4.2. Chemical Composition and In Vitro Digestibility
The inclusion of concentrates altered the crude protein content of the silages (
Table 6). CS had a CP content of 8.03%, similar to that found by Oliveira (8.0%) [
32] when working with CS at the milky stage. For treatments that received babassu by-products, the levels remained at 16% CP, meeting the nutritional requirements of lactating dairy cows, according to NRC [
9]. Thus, the nutritional contents of the silage were preserved, indicating the quality of fermentation and the lower protein breakdown and losses.
CS exhibited superior averages for NDFcp, both in the ensiled material and in the silage. The inclusion of babassu by-products in TRS reduced these contents, since they had a lower NDF content (66% NDF for babassu flour and 63.5% NDF for babassu cake) compared to grass (65.7% NDF). Similar results were reported by Santos et al. [
6] and Zanine et al. [
7].
According to Van Soest [
33], NDF content is directly related to DM digestibility and consequently, to DM intake by animals. Foods that have a high concentration of indigestible fibre reduce the rate of passage of digesta through the rumen, increasing the time that food remains in the digestive tract and reducing the DM intake, which compromises the performance and production of animals.
In this study, differences were observed in the NDF content before and after ensiling (
Table 3 and
Table 6), which is explained by the variations in biochemical processes that occurred in the silages. The NDF from CS increased after ensiling, which was also observed by Neumann et al. [
34]. In the TRS silages, the opposite behaviour was observed; that is, after ensiling, the NDF content was lower than in the fresh material, indicating better nutrient digestibility.
For the variable of ether extract (EE), CS (26.9 g/kg DM) only differed from that of TRSF (20.1 g/kg DM), an effect attributed to the ingredients used. Valadares Filho et al. [
35], when working with babassu cake, observed EE values between 5.51 and 4.23%.

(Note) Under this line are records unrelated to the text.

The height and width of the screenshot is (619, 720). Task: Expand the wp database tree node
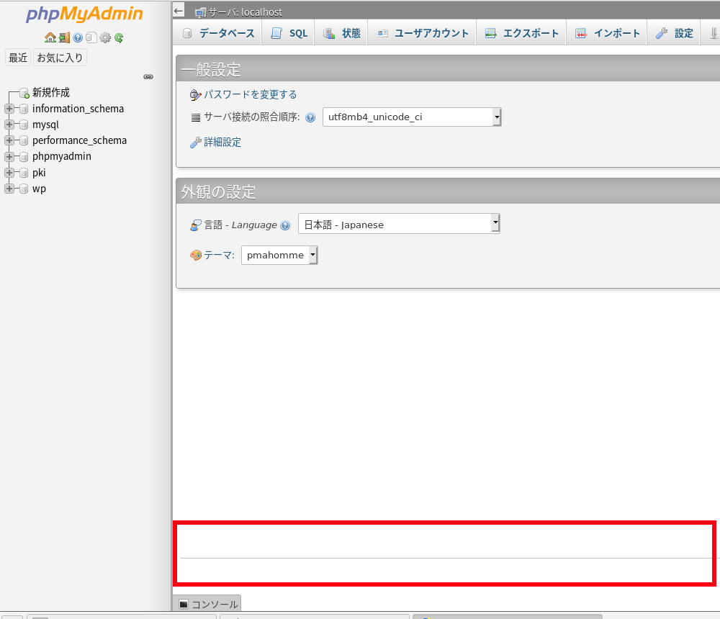(9, 189)
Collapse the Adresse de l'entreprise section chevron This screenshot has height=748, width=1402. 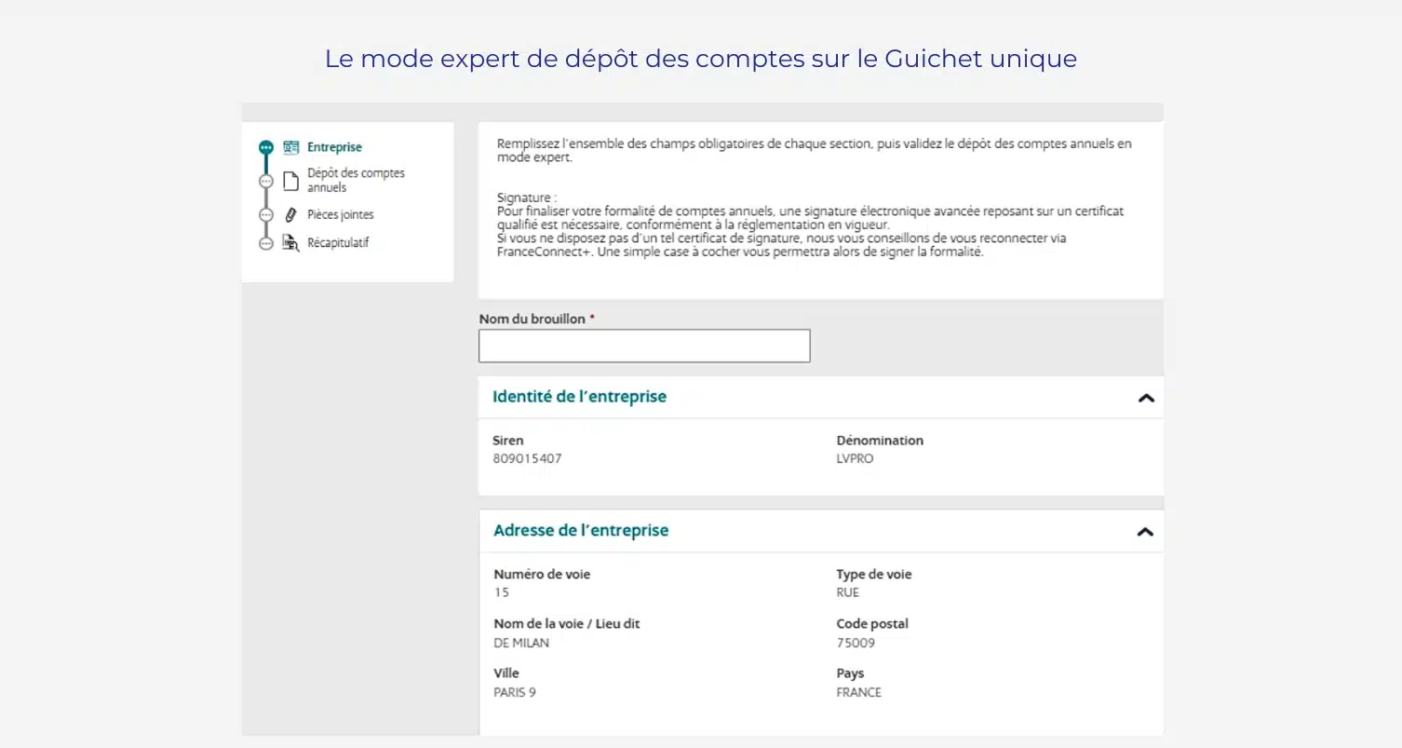(x=1145, y=532)
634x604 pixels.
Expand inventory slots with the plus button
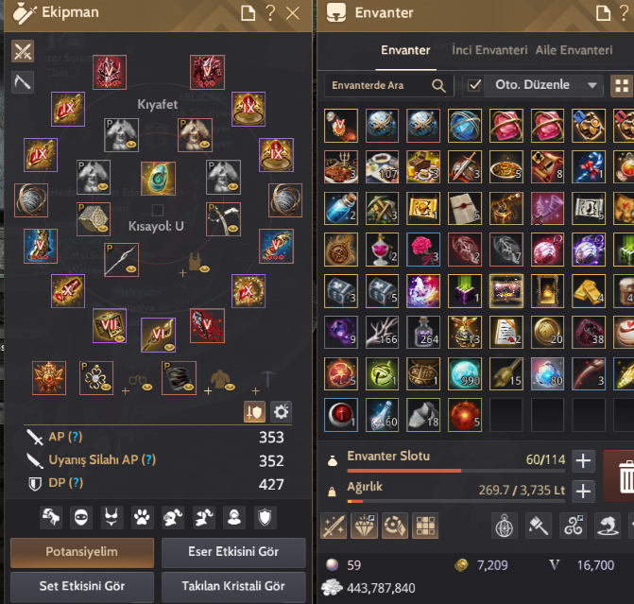[583, 460]
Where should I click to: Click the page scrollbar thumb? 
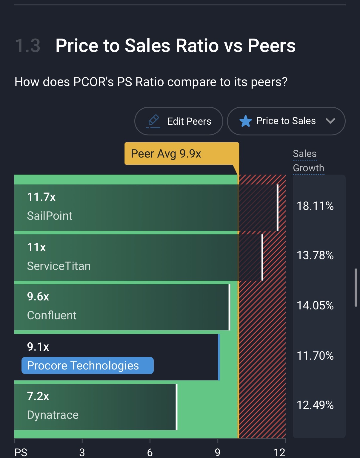(356, 288)
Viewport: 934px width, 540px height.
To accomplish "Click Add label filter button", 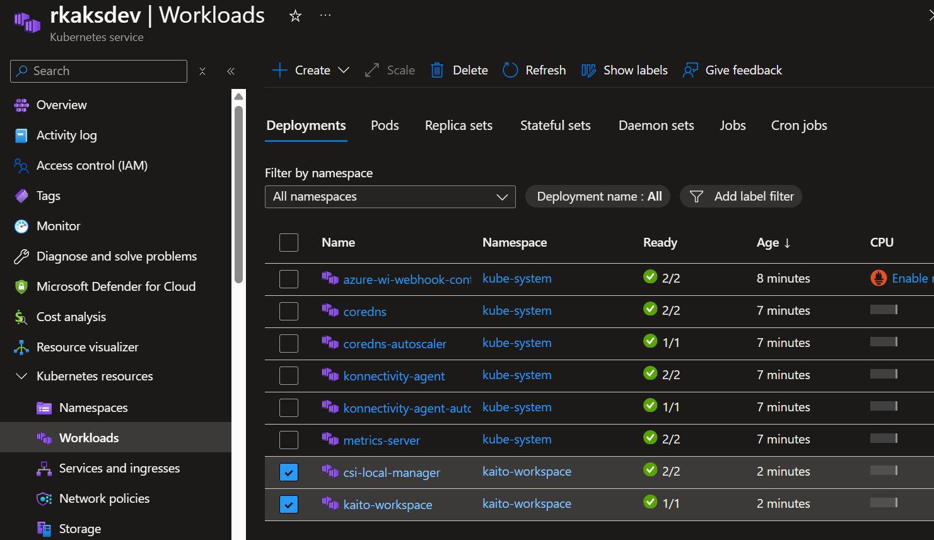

In regards to total carbohydrates, the CS presented a higher average in relation to the TRS, an effect possibly linked to a higher NDFcp concentration and low crude protein content compared to TRS. However, in
Table 5, the crude protein content of the TRS was, on average, twice as high as that in CS, thus contributing to these differences between the silages. In an animal diet, there is a balance between NDF and NFC for good efficiency and development of ruminal microorganisms because the high availability of NFC can cause a physiological imbalance in ruminants, such as sudden changes in ruminal pH [
36].
TDN remained low in CS in relation to TRS, which can be explained by the inclusion of concentrates in the TRS, which reduced the levels of NDF. According to Cabral et al. [
37], the NDF content was inversely proportional to that of NFC and TDN; thus, when evaluating the TRS, an increase in the levels of TDN was observed. In this way, it can be inferred that the addition of concentrates in SRT promotes greater availability of nutrients for ruminal microorganisms and, consequently, the ruminants.
The lower TDN content and higher lignin (ADL) content from CS provided lower in vitro digestibility of DM.
TRS showed a longer stability than did the CS. Prolonged aerobic stability in TRS has been reported in other studies [
38]. In general, acetic acid produced through the metabolism of heterofermentative lactic acid bacteria is one of the main factors responsible for greater aerobic stability in silages [
39]. When it is present in satisfactory amounts, these compounds can inhibit the growth of yeasts, microorganisms that initiate the deterioration process [
40]. Thus, the acetic acid concentration found in this study was similar among all the TRSs, and the presence of other undissociated acids may have contributed to the greater stability of TRS. However, there is a deficit in the literature with regards to corn silages with the addition of babassu by-products associated with the fermentation profile. Studies must be carried out to explore the potential of these by-products in order to add value to the understanding of their use in the composition of animal diets.